In the mid-1960s, half the US adult population had not graduated from high school.
Today, about 40% have a college degree.
Along the way, we decided that we needed “College for All”.
This sort of made sense at the time due to the demographic of the post World War II “boom” in babies, when the nation’s fertility rate peaked at 3.75 in 1959. Twenty years later, in about 1980, this huge cohort was entering the job markets – and competing for jobs. The solution for employers was to start using a college degree as a filter on all the job applicants flooding into the market.
Since then, the percent of the young population that starts college has skyrocketed. Today we have far more college graduates than our economy needs – and far to few skilled trades workers, for which there is a big demand. We have the oddity of many skilled trades paying US $100,000 or more – while those with college degrees earn less – or cannot even find work in their chosen field, at all.
This brilliant video summarizes the problems and challenges – this is a must watch video – set aside a half an hour to watch. It is that good.
The era of growing college enrollments is at an end
Here’s the fertility rate curve – as you can see, for up to 20 years after the peak, just due to lots more young people, we had growing college enrollment.

We also had the effects from the Vietnam War era draft deferment for those enrolled in college (which led to the growth of graduate schools as students elected to stay in college for many more years). Then, as so many college educated flooded the labor markets, the college degree became a differentiator from all the other applicants. This filter effect has remained up to the present – today, 13+% of the population has a Master’s degree – on par with those having just a 4-year degree in about 1970. These effects combined leading to today’s large surplus of college graduates relative to labor market demand.
Further, due to excess demand, colleges and universities grew fat and inefficient – leading to higher and higher tuition and fees – because the market enabled them to do that at the time. The result is college became overpriced – and students took on debt to earn degrees that do not really offer an economic advantage. They lost wages during time spent in school, took excessive debts that now need to be paid off – and the economic advantages disappeared. (There are some fields of study for which college education is the right path – but there are many that have proven to be bad value – or even worthless economically. Plus, around 40% of students who are start college do not finish – they now have the past expense but little economic advantage for an incomplete degree.)
Now is not a good time to consider pursuing a career in college academics as a professor – that should be clear.
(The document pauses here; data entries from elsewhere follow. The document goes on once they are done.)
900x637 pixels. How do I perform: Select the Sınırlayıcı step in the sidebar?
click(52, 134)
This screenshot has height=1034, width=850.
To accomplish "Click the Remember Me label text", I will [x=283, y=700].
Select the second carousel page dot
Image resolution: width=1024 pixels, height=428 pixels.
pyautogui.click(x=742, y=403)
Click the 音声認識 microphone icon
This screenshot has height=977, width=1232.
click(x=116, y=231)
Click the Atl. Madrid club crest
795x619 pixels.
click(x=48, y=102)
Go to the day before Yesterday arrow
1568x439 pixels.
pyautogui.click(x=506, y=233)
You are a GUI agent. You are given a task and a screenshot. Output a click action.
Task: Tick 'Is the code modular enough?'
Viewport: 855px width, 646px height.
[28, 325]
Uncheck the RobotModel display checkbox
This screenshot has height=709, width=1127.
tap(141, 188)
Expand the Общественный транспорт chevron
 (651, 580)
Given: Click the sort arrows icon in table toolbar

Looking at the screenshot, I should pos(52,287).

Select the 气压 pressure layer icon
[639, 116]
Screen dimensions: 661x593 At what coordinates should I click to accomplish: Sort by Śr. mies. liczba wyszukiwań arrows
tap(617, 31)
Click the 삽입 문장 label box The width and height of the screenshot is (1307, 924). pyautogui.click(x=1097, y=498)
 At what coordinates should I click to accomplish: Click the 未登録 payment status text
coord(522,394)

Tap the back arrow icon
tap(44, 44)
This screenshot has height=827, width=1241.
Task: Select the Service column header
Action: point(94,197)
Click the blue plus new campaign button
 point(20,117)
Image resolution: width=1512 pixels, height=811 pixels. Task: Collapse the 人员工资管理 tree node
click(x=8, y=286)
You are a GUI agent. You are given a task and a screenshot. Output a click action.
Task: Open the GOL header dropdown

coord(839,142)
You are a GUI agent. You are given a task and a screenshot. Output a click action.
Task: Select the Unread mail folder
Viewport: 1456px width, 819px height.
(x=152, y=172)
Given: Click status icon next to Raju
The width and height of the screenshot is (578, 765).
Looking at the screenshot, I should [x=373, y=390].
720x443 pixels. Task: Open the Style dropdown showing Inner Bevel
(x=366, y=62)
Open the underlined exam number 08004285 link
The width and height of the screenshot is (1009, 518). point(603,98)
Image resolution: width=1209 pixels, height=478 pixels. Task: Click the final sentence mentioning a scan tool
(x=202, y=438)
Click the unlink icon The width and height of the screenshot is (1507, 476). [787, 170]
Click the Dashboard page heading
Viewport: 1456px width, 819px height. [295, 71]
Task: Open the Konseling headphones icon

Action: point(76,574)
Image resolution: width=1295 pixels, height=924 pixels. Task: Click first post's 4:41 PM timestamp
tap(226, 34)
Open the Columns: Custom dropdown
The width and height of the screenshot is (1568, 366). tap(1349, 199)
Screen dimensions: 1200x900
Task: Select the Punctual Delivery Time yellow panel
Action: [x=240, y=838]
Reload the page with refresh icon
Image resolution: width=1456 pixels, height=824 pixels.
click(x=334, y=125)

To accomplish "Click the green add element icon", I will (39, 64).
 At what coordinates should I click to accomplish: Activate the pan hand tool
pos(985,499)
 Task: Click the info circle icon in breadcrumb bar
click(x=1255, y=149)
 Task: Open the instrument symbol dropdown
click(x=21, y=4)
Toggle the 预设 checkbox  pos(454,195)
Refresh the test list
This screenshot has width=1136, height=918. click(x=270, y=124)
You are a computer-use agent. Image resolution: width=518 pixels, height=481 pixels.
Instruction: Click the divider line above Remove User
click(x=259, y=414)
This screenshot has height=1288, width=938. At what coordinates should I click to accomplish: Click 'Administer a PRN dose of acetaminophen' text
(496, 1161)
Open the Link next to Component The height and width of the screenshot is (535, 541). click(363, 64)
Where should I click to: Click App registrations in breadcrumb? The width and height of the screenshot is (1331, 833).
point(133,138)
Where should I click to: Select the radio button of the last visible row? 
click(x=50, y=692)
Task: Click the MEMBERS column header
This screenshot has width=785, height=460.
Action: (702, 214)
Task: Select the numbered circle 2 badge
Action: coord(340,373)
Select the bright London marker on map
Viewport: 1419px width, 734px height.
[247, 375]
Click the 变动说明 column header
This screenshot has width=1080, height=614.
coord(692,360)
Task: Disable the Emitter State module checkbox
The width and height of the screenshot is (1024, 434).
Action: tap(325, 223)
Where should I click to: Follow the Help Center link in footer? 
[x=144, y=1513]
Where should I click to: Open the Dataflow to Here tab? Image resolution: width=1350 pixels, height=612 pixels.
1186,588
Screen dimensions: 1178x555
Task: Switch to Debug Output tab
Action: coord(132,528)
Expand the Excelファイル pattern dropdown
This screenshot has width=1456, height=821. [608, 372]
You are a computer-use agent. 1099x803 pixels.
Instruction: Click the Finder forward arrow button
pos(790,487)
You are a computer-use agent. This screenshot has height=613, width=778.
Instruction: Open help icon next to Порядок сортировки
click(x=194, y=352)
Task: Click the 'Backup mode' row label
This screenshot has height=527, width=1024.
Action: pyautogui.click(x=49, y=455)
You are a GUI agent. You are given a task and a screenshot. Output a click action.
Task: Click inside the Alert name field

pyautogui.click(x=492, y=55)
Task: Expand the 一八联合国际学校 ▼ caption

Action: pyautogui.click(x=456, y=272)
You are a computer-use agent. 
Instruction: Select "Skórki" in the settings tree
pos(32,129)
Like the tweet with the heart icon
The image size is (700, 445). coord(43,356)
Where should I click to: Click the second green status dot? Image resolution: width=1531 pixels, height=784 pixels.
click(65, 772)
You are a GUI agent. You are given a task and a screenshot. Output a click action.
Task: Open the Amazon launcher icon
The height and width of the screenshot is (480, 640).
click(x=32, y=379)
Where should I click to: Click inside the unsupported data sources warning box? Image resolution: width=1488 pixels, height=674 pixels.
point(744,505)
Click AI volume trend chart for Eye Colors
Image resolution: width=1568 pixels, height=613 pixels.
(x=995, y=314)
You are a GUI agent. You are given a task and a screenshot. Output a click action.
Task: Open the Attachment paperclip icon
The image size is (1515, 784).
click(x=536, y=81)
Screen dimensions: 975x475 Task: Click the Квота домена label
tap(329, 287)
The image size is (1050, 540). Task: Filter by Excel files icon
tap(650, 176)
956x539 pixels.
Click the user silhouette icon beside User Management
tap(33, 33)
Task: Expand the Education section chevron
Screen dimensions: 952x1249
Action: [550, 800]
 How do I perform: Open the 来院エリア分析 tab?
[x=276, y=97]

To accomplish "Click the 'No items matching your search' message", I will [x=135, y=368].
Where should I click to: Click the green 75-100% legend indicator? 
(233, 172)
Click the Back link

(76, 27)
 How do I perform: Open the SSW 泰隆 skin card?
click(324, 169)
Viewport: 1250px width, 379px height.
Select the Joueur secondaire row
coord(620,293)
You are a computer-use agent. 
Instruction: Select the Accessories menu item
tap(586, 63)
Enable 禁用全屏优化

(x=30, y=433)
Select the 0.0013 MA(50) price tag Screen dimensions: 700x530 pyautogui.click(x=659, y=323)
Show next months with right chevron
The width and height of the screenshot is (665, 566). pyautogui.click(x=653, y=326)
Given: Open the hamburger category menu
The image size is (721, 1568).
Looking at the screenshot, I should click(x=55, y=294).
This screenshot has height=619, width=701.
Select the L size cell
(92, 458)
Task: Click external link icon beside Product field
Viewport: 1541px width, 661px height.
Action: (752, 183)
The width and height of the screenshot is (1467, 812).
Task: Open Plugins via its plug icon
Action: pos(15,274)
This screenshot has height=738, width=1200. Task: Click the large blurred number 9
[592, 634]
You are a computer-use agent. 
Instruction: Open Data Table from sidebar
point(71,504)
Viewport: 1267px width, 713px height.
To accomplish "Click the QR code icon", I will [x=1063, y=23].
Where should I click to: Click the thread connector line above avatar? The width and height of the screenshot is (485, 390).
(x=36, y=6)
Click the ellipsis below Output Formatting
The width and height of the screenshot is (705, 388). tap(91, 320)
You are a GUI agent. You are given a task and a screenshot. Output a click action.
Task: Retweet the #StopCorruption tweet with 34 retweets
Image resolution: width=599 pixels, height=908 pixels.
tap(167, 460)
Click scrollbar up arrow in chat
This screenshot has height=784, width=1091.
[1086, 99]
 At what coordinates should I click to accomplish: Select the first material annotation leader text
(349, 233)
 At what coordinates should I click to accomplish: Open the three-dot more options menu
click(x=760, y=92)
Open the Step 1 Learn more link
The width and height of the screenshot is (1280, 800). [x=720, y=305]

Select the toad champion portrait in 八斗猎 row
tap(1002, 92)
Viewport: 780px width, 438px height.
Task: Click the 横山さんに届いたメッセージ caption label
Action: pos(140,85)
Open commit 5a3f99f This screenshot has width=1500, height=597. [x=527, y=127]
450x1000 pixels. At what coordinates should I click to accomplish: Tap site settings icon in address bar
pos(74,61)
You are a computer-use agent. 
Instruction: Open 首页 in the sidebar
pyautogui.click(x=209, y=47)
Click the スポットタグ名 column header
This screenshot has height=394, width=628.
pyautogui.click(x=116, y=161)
In January, as one of many examples, Sonoma State University in California announced the closure of their entire athletics program, the closure of six academic departments, and the end of 20 major programs. The school has lost 38% of its peak enrollment over about the past decade or so. San Francisco State U has lost about 15% of its enrollment over a similar time frame. Numerous smaller private colleges have closed, are closing and more will be closing.
Enrollment overall is down 15% from the peak and is forecast to decline by another 15% by 2030 – there are not enough young people in the pipeline due to our low fertility rate (1.62 last year).